* **YOUR OBJECTIVE**: Please return all lines from the records below that include the string "more".

[Records contained in a dataset]
§ §

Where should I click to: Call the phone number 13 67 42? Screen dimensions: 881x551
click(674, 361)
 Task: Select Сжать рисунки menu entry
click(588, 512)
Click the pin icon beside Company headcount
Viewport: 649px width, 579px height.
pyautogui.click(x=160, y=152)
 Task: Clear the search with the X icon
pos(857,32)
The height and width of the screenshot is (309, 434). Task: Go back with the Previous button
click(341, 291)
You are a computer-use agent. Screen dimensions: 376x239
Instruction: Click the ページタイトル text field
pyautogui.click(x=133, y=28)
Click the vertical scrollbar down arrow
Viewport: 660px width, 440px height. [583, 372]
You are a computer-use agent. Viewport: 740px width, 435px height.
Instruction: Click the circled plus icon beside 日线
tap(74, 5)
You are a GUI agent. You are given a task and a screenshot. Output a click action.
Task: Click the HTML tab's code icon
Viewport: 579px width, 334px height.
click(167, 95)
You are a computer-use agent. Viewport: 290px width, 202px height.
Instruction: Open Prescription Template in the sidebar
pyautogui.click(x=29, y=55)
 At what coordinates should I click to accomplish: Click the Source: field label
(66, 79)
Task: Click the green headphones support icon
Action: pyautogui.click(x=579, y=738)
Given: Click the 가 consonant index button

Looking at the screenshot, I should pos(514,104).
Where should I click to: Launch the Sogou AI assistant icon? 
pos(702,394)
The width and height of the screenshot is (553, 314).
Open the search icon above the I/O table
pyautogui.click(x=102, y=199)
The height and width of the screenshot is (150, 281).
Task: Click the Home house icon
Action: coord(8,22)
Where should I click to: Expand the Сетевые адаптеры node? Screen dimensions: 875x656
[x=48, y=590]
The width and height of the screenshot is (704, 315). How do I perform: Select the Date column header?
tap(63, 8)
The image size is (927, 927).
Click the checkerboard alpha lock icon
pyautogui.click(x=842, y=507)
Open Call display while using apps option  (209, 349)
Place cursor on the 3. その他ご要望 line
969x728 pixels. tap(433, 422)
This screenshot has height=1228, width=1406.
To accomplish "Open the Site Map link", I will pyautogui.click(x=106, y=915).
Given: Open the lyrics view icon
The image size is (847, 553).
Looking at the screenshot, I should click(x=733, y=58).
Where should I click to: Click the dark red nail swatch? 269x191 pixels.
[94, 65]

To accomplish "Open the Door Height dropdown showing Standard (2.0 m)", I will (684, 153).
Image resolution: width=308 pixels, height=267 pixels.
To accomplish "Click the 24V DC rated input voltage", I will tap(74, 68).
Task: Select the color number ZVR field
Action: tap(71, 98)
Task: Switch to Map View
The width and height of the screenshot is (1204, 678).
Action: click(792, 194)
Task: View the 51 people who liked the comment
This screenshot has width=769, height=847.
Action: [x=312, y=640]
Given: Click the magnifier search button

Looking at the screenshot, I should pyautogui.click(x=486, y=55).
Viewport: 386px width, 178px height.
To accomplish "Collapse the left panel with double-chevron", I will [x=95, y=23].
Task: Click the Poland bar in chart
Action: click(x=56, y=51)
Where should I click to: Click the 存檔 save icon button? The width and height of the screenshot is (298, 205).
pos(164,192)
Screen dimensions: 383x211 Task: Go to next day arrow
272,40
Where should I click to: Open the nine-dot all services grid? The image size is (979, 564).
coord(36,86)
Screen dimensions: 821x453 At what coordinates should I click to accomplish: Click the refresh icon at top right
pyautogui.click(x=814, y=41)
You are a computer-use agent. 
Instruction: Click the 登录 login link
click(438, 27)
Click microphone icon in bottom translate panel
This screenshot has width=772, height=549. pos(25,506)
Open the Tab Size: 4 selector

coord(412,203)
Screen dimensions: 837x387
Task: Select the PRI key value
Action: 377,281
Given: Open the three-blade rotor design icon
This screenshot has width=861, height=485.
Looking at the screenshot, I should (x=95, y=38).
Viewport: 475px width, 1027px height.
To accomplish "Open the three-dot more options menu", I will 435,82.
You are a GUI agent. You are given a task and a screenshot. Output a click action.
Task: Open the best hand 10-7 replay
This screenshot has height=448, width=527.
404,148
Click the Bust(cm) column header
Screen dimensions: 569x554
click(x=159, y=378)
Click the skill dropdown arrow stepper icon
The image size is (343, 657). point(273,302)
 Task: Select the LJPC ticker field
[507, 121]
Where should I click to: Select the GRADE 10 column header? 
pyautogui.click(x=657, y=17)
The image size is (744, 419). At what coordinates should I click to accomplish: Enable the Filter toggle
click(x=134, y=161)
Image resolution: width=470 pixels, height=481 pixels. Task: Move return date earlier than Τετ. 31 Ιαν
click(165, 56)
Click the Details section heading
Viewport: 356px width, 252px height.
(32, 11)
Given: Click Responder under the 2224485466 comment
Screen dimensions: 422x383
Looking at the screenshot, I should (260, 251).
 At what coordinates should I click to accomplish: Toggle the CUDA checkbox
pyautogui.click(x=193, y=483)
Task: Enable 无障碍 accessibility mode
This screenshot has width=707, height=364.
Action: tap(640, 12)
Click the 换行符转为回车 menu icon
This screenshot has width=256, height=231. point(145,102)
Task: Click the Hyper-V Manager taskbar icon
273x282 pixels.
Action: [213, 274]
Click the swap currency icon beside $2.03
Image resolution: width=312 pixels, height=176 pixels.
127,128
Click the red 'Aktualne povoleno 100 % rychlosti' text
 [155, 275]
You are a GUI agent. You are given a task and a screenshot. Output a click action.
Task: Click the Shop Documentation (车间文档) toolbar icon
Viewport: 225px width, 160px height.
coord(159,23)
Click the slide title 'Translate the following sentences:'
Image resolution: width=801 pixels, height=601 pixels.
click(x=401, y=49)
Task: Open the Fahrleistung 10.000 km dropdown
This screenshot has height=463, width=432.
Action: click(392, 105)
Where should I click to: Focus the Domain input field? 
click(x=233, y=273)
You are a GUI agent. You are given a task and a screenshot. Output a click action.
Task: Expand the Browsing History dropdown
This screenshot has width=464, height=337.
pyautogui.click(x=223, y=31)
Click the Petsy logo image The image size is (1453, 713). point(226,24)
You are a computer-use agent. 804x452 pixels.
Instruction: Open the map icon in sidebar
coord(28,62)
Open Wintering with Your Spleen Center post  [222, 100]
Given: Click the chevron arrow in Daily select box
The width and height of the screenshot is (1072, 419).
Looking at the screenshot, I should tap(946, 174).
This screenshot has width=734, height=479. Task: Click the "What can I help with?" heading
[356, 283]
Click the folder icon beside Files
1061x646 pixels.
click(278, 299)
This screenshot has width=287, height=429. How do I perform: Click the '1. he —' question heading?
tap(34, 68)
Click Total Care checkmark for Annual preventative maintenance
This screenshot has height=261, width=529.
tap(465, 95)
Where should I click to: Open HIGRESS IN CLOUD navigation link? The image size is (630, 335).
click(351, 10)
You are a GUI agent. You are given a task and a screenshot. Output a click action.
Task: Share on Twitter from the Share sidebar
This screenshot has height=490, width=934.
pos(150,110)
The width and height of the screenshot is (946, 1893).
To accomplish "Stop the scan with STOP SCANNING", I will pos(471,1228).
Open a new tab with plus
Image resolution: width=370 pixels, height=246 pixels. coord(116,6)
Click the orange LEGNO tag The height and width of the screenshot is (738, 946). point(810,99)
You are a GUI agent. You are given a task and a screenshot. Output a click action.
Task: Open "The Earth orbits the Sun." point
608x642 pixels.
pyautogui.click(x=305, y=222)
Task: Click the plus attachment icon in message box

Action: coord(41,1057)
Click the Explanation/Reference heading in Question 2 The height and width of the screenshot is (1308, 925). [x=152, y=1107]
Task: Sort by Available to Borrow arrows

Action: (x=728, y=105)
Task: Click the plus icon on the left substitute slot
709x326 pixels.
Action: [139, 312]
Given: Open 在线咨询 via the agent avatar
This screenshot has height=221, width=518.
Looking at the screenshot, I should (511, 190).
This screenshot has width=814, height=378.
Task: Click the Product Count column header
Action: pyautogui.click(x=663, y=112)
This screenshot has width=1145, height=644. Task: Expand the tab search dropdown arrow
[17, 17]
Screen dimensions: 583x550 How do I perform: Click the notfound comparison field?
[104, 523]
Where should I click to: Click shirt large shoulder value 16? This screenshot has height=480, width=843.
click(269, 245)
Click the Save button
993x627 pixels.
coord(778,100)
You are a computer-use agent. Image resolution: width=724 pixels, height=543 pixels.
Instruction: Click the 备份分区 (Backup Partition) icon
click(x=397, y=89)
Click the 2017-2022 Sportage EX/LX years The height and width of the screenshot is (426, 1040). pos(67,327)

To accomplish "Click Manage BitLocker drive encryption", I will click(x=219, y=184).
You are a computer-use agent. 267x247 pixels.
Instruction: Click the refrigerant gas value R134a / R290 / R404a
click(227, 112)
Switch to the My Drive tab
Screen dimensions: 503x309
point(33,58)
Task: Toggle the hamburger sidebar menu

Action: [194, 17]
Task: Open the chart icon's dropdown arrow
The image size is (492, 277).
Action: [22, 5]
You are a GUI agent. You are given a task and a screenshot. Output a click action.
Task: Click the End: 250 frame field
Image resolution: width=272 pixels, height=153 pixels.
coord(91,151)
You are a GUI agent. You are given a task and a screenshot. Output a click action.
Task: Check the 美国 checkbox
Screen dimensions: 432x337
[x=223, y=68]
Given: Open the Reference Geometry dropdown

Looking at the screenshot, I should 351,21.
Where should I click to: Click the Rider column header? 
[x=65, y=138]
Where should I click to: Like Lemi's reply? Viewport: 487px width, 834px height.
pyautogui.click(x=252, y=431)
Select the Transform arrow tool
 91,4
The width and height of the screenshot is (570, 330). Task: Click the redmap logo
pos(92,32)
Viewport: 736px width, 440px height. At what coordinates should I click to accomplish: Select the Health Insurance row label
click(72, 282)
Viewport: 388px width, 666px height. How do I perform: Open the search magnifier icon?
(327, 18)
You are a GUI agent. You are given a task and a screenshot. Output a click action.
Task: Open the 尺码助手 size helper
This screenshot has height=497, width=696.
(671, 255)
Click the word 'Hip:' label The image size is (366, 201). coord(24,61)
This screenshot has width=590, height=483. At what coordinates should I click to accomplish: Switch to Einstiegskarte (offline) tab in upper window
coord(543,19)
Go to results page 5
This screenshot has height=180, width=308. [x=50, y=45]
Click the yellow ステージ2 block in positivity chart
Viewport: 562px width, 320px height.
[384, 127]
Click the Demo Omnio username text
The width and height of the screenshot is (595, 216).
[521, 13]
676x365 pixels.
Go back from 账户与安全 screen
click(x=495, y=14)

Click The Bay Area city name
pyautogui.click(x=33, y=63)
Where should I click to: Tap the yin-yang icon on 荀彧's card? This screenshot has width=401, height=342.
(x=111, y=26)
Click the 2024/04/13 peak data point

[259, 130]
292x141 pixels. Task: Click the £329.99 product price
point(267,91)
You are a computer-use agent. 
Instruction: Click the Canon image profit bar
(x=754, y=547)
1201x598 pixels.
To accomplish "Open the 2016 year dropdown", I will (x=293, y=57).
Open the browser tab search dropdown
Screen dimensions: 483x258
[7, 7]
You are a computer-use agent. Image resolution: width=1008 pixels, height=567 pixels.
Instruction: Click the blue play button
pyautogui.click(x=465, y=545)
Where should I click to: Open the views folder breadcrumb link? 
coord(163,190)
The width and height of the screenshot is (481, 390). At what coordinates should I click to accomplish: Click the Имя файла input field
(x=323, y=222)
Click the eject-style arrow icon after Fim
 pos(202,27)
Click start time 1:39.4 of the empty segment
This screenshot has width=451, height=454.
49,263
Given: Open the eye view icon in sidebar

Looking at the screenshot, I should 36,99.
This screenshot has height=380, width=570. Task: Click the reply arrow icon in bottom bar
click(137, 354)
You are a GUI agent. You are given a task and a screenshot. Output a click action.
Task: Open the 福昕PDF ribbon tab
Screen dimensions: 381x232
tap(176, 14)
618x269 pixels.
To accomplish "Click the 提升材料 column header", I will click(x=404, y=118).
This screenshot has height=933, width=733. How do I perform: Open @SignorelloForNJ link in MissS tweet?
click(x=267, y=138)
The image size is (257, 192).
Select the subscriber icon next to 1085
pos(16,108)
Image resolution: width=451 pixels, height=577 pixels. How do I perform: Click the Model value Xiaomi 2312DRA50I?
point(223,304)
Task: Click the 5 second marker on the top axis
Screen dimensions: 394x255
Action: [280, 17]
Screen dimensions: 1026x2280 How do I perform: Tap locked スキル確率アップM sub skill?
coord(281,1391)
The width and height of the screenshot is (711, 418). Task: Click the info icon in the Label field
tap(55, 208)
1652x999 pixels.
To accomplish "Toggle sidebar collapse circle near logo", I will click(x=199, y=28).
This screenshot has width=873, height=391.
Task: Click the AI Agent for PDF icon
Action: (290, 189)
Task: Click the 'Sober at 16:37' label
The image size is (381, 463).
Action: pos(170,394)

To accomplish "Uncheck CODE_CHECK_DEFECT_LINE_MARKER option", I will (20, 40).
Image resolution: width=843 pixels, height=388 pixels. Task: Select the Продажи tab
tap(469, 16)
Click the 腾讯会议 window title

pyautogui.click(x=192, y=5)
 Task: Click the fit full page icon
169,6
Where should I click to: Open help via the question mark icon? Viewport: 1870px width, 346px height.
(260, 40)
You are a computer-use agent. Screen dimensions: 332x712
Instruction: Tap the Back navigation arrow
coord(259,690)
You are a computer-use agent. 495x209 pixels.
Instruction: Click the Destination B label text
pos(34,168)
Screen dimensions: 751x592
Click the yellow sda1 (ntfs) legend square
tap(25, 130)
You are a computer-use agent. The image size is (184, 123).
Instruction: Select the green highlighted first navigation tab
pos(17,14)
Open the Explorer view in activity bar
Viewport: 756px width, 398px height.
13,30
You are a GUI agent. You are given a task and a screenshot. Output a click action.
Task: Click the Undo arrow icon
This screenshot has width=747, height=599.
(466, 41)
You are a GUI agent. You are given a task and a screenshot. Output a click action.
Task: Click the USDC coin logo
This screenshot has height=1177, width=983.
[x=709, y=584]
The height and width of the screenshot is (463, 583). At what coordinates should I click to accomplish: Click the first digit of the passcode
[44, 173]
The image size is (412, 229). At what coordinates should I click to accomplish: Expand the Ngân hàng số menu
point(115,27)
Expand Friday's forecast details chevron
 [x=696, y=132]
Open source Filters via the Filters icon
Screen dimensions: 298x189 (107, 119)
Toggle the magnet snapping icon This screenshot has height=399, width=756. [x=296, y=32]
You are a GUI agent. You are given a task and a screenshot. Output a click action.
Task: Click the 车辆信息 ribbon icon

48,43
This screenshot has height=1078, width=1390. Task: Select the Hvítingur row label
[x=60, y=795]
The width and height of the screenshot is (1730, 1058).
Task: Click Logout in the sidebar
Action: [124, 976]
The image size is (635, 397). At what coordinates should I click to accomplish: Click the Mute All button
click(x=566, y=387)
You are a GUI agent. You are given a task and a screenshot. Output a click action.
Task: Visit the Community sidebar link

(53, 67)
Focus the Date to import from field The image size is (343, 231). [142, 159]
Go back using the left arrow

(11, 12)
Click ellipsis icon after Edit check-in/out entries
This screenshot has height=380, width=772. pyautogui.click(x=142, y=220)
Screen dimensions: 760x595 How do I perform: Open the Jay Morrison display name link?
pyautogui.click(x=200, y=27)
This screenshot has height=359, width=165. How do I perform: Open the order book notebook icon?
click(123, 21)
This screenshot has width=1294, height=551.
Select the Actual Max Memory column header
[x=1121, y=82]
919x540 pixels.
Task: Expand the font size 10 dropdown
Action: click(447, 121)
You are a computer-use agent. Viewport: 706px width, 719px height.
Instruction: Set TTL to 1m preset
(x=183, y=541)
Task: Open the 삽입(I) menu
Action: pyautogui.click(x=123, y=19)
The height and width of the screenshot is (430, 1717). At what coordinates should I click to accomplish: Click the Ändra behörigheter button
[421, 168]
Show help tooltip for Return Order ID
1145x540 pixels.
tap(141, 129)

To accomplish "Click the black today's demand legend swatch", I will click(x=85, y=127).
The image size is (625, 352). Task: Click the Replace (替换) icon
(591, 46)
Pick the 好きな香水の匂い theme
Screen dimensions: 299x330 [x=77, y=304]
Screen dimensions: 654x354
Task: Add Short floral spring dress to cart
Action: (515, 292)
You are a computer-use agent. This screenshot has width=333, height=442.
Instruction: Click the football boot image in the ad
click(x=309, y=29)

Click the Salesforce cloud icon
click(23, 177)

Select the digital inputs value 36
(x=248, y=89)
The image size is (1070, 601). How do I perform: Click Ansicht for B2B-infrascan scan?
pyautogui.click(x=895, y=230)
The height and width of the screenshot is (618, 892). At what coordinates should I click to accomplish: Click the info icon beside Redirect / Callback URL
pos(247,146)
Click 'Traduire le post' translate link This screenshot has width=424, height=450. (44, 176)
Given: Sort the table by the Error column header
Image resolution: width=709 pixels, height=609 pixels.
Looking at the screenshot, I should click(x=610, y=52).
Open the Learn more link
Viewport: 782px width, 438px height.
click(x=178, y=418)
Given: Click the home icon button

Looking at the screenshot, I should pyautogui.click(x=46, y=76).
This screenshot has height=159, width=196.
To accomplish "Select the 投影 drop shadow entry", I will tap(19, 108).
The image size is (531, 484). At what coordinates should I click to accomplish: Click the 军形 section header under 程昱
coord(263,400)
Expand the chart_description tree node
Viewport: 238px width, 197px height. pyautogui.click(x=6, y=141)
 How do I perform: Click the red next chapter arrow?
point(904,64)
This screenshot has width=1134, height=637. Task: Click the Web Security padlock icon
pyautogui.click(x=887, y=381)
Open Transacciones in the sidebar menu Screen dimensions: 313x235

§ §

* **RESPONSE TO THIS TASK**:
To accomplish "Open the three-dot more options menu", I will 435,82.
Open the Learn more link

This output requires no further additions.